Top of Supplied text

The first part is a utilitarian argument for minimally invasive rehabilitation, not for punishment that does not achieve those goals. The latter part is a smokescreen - if you could not possibly have made a different choice, there's nothing moral about holding you responsible, and punishing you without trying to minimise the impact on you is itself inflicting immoral harm.
This is one of those things that tends to get people very agitated when you dig into this. If you accept a purely materialistic universe, then the current "justice system" is nothing of the sort. You can reasonably argue that correction is necessary, but there's certainly no justice in applying further harm to people who had no ability to choose otherwise.
> You can contend strongly all you like, I cited empirical evidence that was part of a series of studies undertaken over years which tested to see whether people have Compatibilist and incompatibilist intuitions. People agreed strongly with Compatibilism after it was properly explained to them, which is the opposite of what you claim.

Bottom of Supplied text

- [Required work]:
Please state what the studies cited in the passage on free will and punishment found people agreed strongly with once it was properly explained to them.

Top of Given data

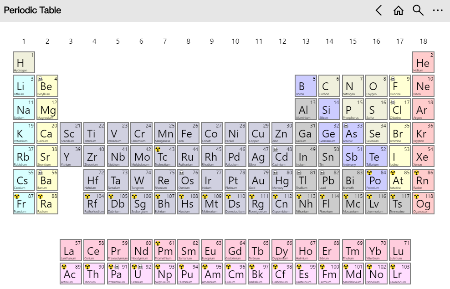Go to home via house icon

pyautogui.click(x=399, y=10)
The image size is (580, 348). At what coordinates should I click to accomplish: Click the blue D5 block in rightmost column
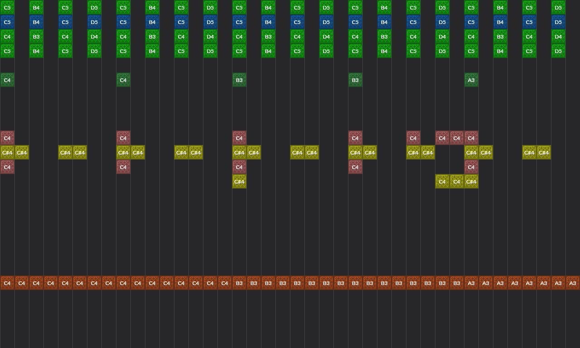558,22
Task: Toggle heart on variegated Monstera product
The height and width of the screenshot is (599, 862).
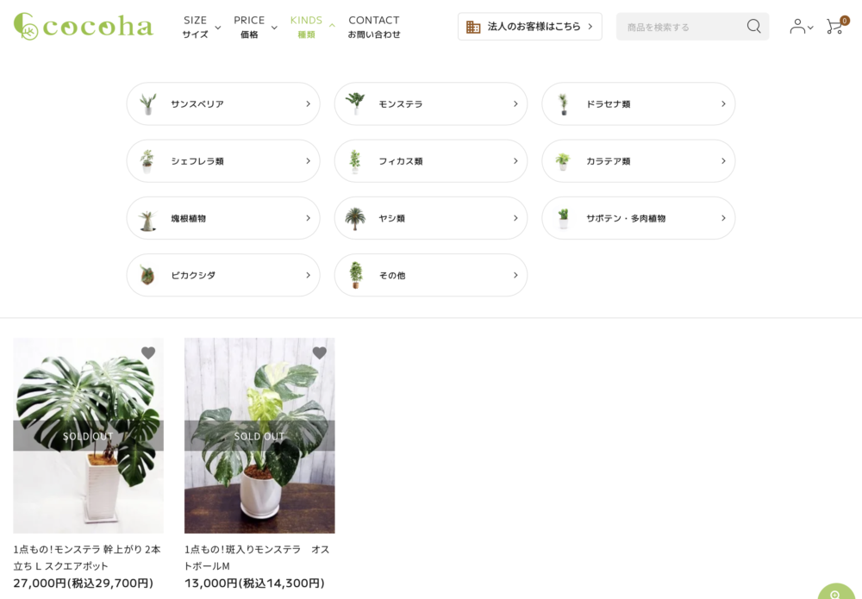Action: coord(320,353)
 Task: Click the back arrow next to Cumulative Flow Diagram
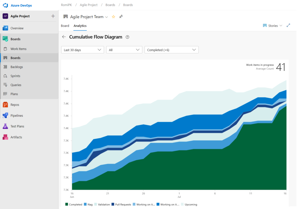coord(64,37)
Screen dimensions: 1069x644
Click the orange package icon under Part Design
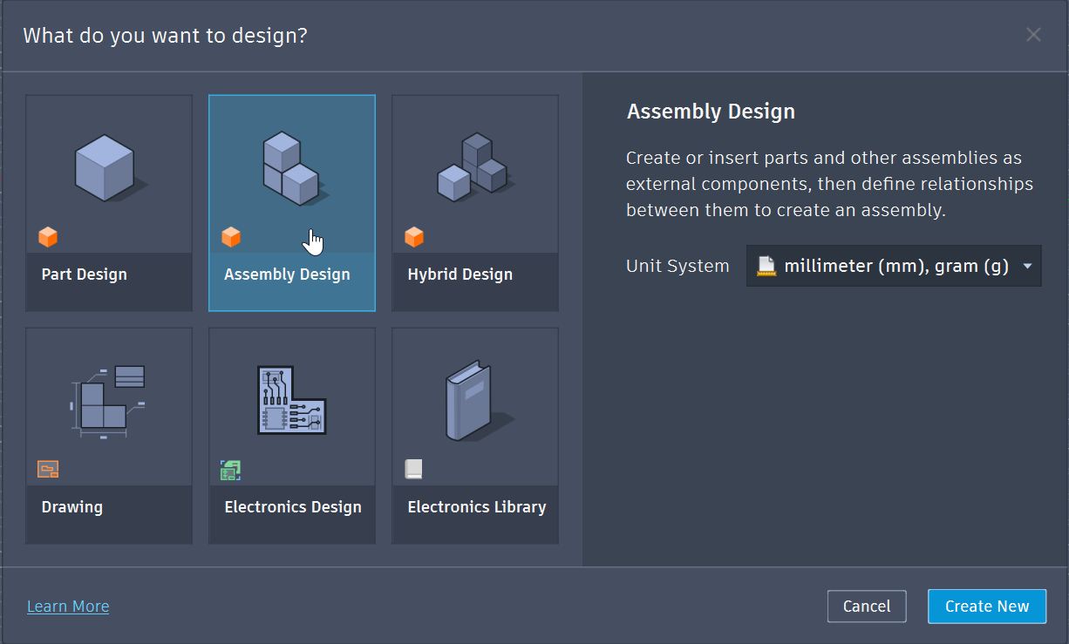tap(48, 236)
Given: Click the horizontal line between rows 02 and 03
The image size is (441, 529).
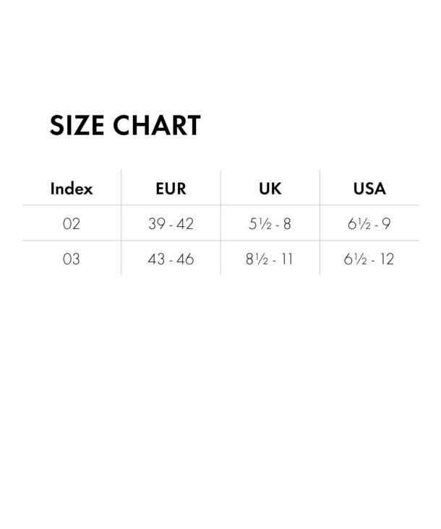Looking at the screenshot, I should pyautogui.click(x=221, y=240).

Bottom of Given data

- [Exercise answer]:
Compatibilism.